WORK TO BE COMPLETED:
The answer is every line in the data below that contains the word "beside".
*** Opening WORKING DATA ***
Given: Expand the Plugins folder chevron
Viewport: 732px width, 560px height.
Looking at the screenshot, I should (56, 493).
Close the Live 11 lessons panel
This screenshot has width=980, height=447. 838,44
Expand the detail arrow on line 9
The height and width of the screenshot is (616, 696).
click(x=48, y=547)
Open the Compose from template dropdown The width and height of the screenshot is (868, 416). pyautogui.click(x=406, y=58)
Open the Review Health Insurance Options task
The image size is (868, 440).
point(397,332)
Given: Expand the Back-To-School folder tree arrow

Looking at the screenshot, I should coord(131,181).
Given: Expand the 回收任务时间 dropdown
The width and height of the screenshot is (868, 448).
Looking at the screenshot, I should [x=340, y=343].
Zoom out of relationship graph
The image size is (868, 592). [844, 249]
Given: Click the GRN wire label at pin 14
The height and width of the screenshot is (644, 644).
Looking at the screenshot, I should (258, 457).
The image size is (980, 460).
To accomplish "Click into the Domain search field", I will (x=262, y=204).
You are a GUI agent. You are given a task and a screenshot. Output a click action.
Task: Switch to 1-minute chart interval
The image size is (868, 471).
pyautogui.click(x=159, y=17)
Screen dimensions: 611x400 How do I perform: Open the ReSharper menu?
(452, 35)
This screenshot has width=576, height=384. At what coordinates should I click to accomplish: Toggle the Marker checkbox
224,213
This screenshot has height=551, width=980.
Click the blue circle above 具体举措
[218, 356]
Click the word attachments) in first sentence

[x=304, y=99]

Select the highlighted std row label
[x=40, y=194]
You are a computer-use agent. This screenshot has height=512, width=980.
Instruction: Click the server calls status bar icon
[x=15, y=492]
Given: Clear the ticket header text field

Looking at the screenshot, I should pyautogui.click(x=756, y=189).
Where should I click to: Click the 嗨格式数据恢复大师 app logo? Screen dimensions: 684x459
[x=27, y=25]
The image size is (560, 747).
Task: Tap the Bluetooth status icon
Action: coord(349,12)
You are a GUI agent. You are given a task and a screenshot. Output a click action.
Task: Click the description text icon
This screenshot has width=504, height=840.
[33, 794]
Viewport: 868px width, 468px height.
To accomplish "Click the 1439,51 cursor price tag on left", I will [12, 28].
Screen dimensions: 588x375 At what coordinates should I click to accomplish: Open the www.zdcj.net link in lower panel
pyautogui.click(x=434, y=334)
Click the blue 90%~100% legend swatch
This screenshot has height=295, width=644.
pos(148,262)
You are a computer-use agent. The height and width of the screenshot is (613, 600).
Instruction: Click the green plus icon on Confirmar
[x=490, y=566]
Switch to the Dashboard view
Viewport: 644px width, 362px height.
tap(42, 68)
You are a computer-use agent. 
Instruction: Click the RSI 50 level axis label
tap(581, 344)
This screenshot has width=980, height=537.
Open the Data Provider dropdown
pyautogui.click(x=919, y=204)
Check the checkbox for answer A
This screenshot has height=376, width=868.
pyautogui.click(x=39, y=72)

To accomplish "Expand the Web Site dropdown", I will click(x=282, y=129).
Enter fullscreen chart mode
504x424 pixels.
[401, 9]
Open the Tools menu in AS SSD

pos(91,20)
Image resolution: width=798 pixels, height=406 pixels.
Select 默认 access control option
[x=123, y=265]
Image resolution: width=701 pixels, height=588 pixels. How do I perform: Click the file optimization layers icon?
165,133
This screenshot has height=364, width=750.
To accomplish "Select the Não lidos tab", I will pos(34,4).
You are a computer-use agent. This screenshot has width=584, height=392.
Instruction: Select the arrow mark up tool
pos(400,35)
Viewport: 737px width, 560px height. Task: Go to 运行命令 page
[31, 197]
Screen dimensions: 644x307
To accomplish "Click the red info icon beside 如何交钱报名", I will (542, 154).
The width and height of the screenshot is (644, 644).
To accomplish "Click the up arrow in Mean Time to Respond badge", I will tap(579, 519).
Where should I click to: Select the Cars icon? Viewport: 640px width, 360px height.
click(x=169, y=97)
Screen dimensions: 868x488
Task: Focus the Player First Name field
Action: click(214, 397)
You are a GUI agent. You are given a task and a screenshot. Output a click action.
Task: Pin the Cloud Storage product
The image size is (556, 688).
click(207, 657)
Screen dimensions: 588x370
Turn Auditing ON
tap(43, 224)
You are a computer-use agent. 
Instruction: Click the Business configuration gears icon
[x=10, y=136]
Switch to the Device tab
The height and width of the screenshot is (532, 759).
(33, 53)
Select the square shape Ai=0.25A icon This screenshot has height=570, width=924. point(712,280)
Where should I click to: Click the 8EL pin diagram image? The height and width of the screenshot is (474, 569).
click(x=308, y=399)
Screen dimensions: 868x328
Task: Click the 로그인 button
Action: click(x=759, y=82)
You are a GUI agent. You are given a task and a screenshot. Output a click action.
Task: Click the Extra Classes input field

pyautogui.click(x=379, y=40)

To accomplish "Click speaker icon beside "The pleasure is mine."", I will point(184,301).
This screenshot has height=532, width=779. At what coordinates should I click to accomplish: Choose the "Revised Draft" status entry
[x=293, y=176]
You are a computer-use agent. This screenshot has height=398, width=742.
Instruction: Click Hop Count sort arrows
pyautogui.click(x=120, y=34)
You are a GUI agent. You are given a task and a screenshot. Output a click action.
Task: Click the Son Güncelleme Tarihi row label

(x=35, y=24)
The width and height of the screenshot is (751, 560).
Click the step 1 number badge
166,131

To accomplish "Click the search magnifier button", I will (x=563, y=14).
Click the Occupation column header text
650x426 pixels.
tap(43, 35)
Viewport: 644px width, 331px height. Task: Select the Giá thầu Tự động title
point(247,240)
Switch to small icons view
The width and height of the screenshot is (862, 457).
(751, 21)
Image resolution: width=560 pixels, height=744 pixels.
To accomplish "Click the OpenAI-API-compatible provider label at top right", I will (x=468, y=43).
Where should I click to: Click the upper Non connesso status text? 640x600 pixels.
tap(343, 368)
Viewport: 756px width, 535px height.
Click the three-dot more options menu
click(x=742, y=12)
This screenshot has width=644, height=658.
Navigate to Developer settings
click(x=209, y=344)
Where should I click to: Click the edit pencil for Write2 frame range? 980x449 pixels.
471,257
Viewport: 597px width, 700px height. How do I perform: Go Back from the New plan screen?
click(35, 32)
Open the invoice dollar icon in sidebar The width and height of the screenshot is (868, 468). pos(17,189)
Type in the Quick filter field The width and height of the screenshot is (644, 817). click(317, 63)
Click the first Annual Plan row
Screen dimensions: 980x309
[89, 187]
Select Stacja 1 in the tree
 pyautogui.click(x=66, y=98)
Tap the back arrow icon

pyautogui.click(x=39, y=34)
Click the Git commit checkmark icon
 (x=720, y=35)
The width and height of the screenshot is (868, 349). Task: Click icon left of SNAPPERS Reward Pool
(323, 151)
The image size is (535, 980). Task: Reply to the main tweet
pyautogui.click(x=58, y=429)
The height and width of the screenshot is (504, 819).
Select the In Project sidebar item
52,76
*** Closing WORKING DATA ***
RESULT:
To accomplish "Click the red info icon beside 如何交钱报名", I will (542, 154).
To accomplish "Click speaker icon beside "The pleasure is mine."", I will point(184,301).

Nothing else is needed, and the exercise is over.